● **Exercícios a resolver**
1. Segundo a reportagem sobre os vetos à lei de proteção aos indígenas, que justificativa a Presidência deu para vetar dispositivos da lei?
2. Copie da reportagem sobre os vetos à lei de proteção aos indígenas o trecho que começa em "Para Barroso, no" e termina em "contestando os vetos.".

● **Seção de texto**
§ §

O Estado de São Paulo, n.46286, 09/07/2020. Política, p.A14

 

Bolsonaro veta obrigatoriedade de água para índios

Luci Ribeiro

Rayssa Motta

Rafael Moraes Moura

Tulio Kruse

Dida Sampaio

Bruna Pinheiro

09/07/2020

 

 

Lei ainda dispensa fornecimento de cesta básica durante pandemia; Barroso determina que União adote medidas de proteção aos povos

O presidente Jair Bolsonaro sancionou ontem com vetos a lei que trata de medidas de proteção social para combater a disseminação do coronavírus em territórios indígenas e quilombolas. Bolsonaro vetou, por exemplo, a obrigação do poder público de fornecer água potável, distribuir materiais de higiene, leitos hospitalares e unidades de terapia intensiva a indígenas. Horas depois da divulgação dos vetos, porém, o ministro Luís Roberto Barroso, do Supremo Tribunal Federal, determinou que o governo federal adote medidas contra o avanço da covid-19 nessas comunidades.

Ao vetar dispositivos da lei, a Presidência alegou que as propostas criam despesas obrigatórias sem apresentar o impacto orçamentário das medidas.

Bolsonaro ainda barrou o item que obrigava a União a liberar dotação orçamentária emergencial para priorizar a saúde indígena em razão da pandemia. Com isso, a União ficou dispensada da exigência de assumir as despesas do plano emergencial criado pela lei, e também desobrigada de transferir recursos para apoio financeiro à implementação do plano.

A lista de vetos ainda impede que a União assegure a distribuição de cestas básicas e sementes às famílias indígenas, quilombolas, e de pescadores artesanais. O texto sancionado tem origem em projeto de autoria do Congresso, aprovado em junho. Pelo texto, a coordenação do plano emergencial para proteger as comunidades deve ficar com a União, que trabalhará com Estados, municípios, instituições e os povos indígenas para a execução das medidas "com urgência e de forma gratuita e periódica".

Para Barroso, no entanto, o Executivo não está observando normas que garantem proteção às aldeias. Entre as iniciativas determinadas ontem pelo ministro, estão o planejamento de ações com a participação das comunidades, a apresentação de planos para contenção do vírus nas reservas e a criação de barreiras sanitárias para preservar indígenas isolados. "Há indícios de expansão acelerada do contágio da covid-19 entre seus membros e alegação de insuficiência das ações promovidas pela União para sua contenção", diz trecho da decisão de Barroso, tomada após partidos da oposição apresentarem ação contestando os vetos.

Reação. Entidades indígenas reagiram aos vetos. "Ficamos surpresos que pontos essenciais, como acesso à água, foram vetados, ou a garantia de higiene às comunidades, que é onde mais se percebe a vulnerabilidade dos povos indígenas", disse o coordenador da Articulação dos Povos Indígenas do Brasil (Apib), Dinaman Tuxá.

§ §

● **Listagem de dados**
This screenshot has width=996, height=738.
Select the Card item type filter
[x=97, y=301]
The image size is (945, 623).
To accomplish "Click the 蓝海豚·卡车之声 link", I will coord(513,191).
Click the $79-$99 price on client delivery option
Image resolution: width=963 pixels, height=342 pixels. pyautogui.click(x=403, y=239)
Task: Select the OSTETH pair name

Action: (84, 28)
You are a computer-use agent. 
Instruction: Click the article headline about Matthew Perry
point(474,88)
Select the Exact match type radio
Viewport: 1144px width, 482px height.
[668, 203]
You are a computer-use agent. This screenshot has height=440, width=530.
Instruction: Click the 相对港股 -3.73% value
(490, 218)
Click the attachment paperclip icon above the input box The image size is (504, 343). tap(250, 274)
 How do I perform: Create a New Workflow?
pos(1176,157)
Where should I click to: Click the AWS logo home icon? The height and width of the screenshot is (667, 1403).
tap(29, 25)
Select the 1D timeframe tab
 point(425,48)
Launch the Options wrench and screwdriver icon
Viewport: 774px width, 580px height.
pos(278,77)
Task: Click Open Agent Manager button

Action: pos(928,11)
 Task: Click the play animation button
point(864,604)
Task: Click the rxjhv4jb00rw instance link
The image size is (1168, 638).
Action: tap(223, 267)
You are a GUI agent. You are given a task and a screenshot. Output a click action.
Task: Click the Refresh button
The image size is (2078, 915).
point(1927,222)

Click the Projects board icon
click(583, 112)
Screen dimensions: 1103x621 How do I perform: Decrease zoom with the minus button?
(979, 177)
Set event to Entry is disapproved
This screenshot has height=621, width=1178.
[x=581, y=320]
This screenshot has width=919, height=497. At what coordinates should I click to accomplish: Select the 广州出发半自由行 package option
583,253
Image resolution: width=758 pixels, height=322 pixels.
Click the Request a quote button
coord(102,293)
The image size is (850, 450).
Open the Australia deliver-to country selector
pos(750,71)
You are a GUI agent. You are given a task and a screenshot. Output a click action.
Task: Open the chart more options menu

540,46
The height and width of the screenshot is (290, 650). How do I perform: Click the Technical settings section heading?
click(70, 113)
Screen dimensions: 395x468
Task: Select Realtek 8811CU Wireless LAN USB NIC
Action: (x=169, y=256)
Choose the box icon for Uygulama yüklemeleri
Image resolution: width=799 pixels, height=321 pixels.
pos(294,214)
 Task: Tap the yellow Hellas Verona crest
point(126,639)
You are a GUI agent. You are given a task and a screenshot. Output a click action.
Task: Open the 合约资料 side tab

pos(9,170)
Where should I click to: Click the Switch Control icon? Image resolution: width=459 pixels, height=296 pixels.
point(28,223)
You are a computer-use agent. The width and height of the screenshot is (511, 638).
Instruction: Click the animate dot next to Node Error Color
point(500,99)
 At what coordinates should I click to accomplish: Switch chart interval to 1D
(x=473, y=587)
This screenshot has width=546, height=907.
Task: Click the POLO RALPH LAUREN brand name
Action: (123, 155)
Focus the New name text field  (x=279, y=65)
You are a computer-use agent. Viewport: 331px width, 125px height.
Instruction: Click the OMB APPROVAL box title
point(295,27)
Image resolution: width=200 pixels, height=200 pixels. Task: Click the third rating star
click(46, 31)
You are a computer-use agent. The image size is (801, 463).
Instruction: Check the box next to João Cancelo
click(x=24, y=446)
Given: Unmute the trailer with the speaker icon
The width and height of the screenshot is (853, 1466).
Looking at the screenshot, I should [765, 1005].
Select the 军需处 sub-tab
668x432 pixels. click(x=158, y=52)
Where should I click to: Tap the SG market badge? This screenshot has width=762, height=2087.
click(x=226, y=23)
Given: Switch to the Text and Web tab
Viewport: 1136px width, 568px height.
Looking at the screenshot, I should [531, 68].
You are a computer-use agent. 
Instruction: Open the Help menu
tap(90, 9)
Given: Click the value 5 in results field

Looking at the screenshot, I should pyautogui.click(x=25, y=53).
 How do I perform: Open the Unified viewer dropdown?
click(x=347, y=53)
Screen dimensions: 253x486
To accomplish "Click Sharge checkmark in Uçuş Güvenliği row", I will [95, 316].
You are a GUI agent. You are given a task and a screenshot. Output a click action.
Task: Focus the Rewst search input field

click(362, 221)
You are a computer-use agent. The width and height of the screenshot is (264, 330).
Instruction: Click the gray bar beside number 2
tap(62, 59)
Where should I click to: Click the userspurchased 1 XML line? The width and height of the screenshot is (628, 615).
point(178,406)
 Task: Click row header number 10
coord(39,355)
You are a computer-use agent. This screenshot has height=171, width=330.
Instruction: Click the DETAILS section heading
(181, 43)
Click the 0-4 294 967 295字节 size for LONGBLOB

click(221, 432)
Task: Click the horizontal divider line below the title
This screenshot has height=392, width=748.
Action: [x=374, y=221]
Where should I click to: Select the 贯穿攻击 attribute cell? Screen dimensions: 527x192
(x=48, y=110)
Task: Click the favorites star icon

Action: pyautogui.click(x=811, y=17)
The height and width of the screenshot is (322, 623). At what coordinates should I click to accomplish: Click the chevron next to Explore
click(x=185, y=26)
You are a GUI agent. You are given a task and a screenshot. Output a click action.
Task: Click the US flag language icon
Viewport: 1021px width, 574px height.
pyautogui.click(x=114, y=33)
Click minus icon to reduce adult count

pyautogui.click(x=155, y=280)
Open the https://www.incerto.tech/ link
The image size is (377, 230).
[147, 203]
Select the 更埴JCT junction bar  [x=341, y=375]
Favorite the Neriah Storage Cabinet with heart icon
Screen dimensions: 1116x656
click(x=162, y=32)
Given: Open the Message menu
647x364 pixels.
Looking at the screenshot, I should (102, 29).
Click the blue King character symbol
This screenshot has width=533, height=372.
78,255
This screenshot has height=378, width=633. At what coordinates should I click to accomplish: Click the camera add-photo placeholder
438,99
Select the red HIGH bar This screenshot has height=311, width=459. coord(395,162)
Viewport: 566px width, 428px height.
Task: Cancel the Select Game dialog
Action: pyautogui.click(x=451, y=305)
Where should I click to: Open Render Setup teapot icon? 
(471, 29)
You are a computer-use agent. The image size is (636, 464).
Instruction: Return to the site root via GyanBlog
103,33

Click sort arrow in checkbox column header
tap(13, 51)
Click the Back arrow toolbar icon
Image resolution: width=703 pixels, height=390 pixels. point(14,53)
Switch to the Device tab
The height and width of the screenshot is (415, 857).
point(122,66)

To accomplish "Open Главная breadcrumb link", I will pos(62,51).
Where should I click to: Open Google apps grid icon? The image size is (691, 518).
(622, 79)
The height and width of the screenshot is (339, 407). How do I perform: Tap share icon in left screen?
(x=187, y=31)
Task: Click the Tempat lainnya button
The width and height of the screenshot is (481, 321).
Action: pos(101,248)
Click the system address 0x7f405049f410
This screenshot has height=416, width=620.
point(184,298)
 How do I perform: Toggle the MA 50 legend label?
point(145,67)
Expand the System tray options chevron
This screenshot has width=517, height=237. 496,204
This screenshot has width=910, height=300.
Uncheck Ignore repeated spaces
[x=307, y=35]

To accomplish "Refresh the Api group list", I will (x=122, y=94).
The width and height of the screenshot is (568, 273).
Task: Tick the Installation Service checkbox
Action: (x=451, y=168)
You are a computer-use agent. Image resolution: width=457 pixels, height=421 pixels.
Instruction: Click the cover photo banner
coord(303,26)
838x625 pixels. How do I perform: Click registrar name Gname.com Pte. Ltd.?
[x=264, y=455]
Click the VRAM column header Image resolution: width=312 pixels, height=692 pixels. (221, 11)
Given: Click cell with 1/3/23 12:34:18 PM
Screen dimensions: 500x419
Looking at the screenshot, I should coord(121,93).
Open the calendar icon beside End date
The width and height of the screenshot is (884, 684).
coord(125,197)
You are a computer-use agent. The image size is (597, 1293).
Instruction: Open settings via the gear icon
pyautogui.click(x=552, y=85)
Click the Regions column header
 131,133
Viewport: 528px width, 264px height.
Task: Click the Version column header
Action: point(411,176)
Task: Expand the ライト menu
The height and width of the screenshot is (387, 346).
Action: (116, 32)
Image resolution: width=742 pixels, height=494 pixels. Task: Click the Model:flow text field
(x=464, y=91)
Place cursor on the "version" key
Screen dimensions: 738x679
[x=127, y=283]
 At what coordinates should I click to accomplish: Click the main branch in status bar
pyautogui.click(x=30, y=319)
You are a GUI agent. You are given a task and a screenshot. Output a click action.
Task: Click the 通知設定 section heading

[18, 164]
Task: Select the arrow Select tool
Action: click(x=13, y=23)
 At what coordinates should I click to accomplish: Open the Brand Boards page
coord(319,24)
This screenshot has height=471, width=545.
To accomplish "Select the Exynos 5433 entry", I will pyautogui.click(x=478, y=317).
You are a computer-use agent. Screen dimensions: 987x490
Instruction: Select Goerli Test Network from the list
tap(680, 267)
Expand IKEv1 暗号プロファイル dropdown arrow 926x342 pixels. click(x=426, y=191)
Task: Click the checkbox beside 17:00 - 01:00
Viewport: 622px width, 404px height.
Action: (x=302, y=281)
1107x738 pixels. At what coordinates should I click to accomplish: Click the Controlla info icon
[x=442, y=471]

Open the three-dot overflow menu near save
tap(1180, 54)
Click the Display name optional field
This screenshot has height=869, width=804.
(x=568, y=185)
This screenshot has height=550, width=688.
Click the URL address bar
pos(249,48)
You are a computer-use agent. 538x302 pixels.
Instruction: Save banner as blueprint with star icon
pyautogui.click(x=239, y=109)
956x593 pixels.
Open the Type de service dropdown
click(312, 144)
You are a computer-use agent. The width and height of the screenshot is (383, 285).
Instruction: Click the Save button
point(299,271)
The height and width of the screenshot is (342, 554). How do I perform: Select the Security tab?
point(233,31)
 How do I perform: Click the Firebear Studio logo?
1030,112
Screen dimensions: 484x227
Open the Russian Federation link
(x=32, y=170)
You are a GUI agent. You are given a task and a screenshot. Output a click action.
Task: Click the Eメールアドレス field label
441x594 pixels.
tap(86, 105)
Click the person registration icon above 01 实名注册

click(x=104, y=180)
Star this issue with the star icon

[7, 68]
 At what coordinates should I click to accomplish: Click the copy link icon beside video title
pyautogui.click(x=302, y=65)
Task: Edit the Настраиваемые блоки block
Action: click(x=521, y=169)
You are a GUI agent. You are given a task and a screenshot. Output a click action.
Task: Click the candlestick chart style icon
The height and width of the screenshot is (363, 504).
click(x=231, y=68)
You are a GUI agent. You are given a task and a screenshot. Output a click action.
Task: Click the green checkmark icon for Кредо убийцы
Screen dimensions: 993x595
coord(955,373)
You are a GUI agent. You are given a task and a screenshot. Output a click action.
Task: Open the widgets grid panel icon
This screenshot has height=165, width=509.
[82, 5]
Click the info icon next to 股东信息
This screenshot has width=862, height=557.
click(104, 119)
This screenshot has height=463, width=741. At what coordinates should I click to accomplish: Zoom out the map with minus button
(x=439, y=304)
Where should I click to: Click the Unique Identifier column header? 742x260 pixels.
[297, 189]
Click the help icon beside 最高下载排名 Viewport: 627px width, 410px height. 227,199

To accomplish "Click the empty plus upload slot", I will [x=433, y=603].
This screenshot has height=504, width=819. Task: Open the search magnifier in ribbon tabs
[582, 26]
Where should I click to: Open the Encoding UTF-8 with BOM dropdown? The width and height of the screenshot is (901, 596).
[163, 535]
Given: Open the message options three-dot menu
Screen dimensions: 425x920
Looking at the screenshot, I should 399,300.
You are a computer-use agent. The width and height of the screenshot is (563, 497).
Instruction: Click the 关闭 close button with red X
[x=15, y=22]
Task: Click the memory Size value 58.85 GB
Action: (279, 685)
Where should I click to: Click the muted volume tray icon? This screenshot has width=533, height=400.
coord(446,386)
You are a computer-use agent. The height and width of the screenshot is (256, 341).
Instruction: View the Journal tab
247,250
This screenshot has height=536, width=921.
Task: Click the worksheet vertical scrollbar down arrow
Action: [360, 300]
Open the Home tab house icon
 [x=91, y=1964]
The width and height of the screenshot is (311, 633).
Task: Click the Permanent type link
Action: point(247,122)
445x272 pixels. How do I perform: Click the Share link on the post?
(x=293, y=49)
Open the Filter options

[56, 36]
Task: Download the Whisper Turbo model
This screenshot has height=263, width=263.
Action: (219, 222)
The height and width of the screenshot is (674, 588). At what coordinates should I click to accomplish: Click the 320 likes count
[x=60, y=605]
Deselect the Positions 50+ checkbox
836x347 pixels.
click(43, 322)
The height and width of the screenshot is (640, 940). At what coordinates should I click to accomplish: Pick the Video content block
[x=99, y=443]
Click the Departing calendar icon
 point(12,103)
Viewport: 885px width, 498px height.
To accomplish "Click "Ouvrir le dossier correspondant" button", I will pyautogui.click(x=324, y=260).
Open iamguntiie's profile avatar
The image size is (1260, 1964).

§ §

● **Conjunto de respostas**
1. A Presidência alegou que as propostas criam despesas obrigatórias sem apresentar o impacto orçamentário das medidas.

2.
Para Barroso, no entanto, o Executivo não está observando normas que garantem proteção às aldeias. Entre as iniciativas determinadas ontem pelo ministro, estão o planejamento de ações com a participação das comunidades, a apresentação de planos para contenção do vírus nas reservas e a criação de barreiras sanitárias para preservar indígenas isolados. "Há indícios de expansão acelerada do contágio da covid-19 entre seus membros e alegação de insuficiência das ações promovidas pela União para sua contenção", diz trecho da decisão de Barroso, tomada após partidos da oposição apresentarem ação contestando os vetos.